Rosyjska rakieta trafiła w budynek kurii w Charkowie Rosyjska rakieta trafiła w budynek kurii w Charkowie 

Rosyjska rakieta trafiła w budynek kurii w Charkowie

Wczesnym rankiem rakieta trafiła w dach kurii diecezji charkowsko-zaporoskiej. W piwnicach budynku znajdowało się w tym czasie 40 osób. Nikomu nic się nie stało. Rosjanie ostrzelali Charków rakietami Grad oraz pociskami manewrującymi. Rakiety spadły na urzędy państwowe, prywatne domy oraz ludzi czekających w kolejce do sklepu. W mieście są ofiary śmiertelne i wielu rannych, jednak z powodu awarii łączy internetowych brakuje szczegółowych danych.
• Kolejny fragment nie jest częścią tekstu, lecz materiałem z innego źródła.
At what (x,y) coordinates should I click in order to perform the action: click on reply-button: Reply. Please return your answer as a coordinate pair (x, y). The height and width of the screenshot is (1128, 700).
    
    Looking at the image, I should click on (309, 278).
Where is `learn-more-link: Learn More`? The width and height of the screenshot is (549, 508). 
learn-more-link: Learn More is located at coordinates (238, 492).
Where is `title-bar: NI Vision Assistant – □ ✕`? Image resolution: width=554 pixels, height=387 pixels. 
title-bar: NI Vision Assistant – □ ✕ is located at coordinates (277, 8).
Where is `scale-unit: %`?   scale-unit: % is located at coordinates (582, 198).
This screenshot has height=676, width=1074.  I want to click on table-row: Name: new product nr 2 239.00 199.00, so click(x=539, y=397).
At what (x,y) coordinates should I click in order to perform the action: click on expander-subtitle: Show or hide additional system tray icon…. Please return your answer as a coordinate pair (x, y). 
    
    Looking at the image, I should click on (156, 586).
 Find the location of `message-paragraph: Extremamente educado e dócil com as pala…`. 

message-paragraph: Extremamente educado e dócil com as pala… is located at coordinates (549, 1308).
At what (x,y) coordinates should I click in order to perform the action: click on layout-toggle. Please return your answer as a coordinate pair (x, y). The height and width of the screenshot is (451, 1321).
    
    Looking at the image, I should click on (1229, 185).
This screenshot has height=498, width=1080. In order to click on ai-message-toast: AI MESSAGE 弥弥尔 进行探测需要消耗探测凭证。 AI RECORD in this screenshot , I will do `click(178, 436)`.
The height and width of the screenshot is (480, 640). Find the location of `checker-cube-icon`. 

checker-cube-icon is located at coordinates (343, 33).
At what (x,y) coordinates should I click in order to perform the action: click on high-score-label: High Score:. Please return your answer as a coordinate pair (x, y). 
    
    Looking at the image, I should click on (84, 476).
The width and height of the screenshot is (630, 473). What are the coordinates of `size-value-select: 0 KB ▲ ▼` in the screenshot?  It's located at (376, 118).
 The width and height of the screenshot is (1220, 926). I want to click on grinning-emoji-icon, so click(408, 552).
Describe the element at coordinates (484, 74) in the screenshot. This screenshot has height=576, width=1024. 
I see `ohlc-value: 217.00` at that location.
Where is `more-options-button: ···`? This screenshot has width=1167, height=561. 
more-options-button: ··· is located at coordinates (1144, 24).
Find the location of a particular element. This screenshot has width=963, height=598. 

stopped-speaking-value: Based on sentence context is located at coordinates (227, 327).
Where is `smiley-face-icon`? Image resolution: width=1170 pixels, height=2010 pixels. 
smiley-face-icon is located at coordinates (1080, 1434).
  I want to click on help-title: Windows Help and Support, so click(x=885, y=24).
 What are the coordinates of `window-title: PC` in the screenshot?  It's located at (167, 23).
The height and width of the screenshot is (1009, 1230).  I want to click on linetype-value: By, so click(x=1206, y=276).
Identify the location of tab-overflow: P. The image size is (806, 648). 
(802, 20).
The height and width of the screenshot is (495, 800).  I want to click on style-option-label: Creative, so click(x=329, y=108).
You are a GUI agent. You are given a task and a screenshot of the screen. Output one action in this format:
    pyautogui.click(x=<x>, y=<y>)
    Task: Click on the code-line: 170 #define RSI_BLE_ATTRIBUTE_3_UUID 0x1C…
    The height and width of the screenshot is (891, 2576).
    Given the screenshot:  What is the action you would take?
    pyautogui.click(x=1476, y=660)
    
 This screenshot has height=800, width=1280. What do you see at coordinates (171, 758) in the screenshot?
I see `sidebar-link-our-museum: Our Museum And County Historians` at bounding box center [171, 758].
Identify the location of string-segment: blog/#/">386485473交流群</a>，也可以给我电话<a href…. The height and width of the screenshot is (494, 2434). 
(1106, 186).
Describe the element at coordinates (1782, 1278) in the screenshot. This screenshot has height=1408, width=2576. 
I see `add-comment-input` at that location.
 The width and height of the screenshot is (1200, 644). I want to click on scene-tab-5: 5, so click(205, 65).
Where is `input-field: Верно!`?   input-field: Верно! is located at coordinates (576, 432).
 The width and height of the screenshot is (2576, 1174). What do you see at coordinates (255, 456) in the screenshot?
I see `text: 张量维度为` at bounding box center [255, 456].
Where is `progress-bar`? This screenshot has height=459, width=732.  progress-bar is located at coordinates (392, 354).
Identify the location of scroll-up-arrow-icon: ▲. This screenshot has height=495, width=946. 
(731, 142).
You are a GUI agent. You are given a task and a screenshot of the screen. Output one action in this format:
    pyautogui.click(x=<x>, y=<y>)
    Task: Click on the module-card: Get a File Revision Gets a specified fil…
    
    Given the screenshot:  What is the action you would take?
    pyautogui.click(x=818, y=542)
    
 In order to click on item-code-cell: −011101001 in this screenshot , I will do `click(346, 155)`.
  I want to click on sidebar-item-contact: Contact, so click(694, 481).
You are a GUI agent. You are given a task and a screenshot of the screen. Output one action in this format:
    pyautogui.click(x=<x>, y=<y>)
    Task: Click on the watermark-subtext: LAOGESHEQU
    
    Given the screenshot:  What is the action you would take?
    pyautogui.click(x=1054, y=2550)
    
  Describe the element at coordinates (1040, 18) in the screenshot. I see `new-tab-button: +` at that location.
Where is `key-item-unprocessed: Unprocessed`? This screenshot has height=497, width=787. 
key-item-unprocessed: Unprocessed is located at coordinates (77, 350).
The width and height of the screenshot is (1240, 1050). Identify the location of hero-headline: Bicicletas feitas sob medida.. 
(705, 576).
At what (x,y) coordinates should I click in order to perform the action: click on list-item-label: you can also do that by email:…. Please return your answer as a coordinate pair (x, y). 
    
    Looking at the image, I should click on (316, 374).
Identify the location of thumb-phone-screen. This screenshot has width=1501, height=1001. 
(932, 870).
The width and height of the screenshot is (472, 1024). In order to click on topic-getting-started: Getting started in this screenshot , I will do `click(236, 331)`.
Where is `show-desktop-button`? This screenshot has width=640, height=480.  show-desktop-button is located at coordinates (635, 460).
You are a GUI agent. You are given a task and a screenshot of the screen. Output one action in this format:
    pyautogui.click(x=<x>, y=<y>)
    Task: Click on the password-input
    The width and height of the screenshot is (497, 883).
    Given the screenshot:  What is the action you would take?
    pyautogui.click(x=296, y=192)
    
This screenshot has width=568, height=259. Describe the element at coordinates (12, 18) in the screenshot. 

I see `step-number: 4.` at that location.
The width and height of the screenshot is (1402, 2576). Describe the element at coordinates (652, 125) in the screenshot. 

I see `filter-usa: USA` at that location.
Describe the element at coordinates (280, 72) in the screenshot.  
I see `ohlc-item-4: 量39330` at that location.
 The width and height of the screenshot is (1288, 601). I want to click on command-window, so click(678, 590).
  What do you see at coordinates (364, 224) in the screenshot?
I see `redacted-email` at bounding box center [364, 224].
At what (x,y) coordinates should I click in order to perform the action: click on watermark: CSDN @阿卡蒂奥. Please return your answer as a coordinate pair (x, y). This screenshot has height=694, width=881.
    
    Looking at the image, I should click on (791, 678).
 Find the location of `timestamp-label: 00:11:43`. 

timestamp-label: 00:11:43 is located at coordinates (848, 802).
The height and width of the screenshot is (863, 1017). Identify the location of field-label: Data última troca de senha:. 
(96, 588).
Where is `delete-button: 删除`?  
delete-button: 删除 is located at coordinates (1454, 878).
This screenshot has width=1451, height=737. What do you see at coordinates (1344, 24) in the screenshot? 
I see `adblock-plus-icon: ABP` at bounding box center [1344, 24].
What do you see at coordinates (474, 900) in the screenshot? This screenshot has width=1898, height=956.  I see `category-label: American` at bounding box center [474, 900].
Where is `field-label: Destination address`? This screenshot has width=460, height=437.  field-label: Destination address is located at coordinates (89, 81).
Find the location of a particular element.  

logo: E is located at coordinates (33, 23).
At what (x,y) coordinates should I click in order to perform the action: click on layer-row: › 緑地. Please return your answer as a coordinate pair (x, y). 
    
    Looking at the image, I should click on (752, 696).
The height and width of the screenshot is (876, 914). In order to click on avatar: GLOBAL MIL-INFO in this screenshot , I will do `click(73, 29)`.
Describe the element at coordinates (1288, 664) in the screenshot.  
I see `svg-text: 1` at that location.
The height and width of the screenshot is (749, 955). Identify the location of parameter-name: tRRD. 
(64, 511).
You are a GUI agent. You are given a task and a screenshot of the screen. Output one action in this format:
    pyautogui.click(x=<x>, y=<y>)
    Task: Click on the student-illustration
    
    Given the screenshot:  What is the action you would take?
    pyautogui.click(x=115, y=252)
Łukasz Sośniak SJ – Watykan

Rakieta, która trafiła w kurię, zniszczyła część dachu, ale na szczęście nie spowodowała zawalenia się konstrukcji. „Byliśmy blisko wielkiej tragedii. To było prawdziwe piekło, w budynku znajdowało się wiele kobiet i dzieci. Na szczęście na czas udało nam się zejść do piwnic, a rakieta trafiła w ostatnie piętro. Najedliśmy się jedynie strachu” – powiedział kanclerz kurii, ks. Grzegorz Semenkow.

Wśród ocalałych najprawdopodobniej znajdował się bp Paweł Gonczaruk i jeden z biskupów prawosławnych, który tymczasowo przebywa w kurii. Diecezja udzieliła mu gościny, ponieważ jego dom znajduje się w strefie najcięższych walk. „Ludzie dzwonią do nas z prośbą o pomoc. W pobliżu znajdują się dwie stacje metra, które obecnie służą jako schrony. Pomagamy, dostarczając tam żywność” – wyjaśnia ks. Semenkow. Zaznacza, że miasto jest objęte godziną policyjną, nie da się z niego wyjechać ani do niego wjechać.